Securing the cloud is easy. Securing your org’s behaviours? Not so much.

A Clarity on Cloud blog by our CEO, Helen Gerling

Let's get one thing straight: Azure didn't lose your data. Meg from accounts did.

The cloud gets blamed for a lot - but most breaches, misconfigurations, and compliance failures aren't because cloud platforms are insecure. They're because we are.

The controls are there. The tools are there.

But, if people ignore prompts, cut corners, over-provision access "just to get things done", and spin-up shadow infrastructure to bypass slow processes - then you've got a behavioural problem, not a technology one.

The myth of "secure by default"

Public cloud platforms like Azure are secure by design - but not by default. Flexibility is a feature, and that flexibility gets dangerous when paired with poor habits and poor incentives.

The most common risks we see?

• Access never reviewed, permissions never revoked.

• Resources exposed to the Internet for “quick testing”.

• Shortcuts becoming permanent architecture.

The controls exist. The platforms log everything. But if no one’s looking - or worse, if they’re afraid to raise issues – none of it matters.

Performative security vs. actual protection

Too many organisations invest in ‘performative security’. They write long policy docs, hold annual training, and assume the risk is handled.

It’s not.

Real protection comes from:

• Least privilege access that’s enforced automatically.

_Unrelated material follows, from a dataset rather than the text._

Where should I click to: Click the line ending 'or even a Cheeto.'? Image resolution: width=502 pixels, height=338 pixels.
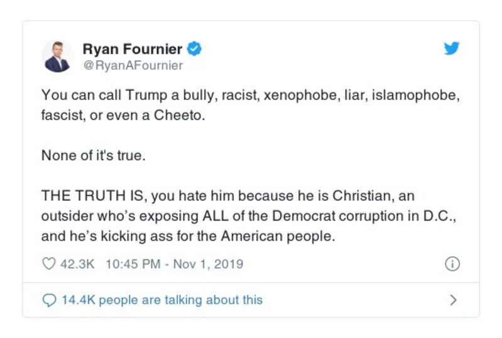coord(123,116)
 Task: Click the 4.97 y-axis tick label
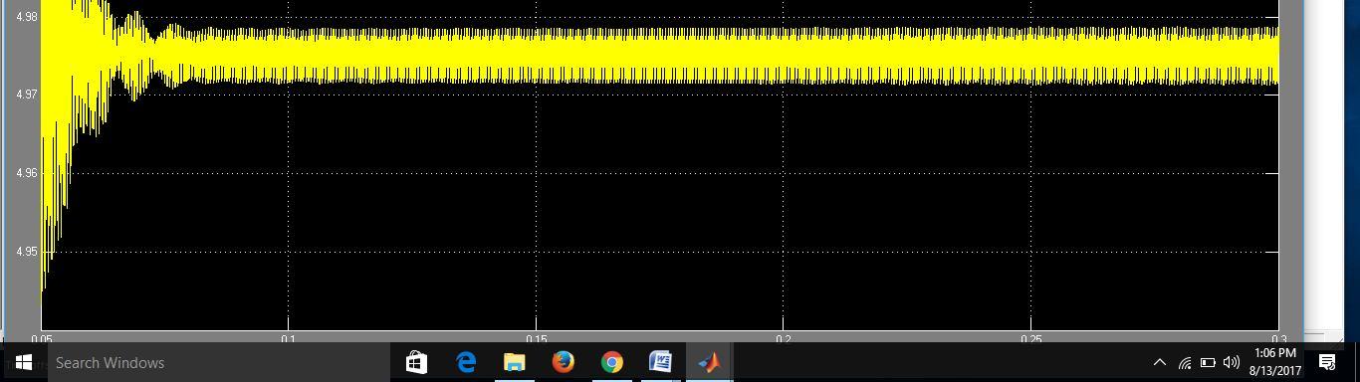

• Guardrails built into provisioning, not slapped on after.

• Shared risk ownership - not just a lonely CISO catching the fallout.

Cloud breaches aren’t about the technology. They’re about the culture wrapped around it.

Where leadership gets it wrong

We work with public sector and regulated organisations every day. Most have invested in the right tools. Many have talented teams. But the same pattern keeps showing up:

• Access is granted too easily.

• Removing it later is manual - if it happens at all.

• Accountability is blurred or buried.

It’s not that people don’t care about security. It’s that the organisation doesn’t make it simple - or normal - to act securely.

The final takeaway

If you're a CIO, CTO, or exec accountable for cloud strategy, here's the hard truth:

• Stop reviewing firewalls. Start reviewing access logs.

• Stop rewriting policy. Start rewriting behaviours.

• Stop assuming security is IT’s job. It’s everyone's.

Securing the cloud is the easy part. Securing how your organisation acts in the cloud? That’s the leadership challenge. And it starts at the top.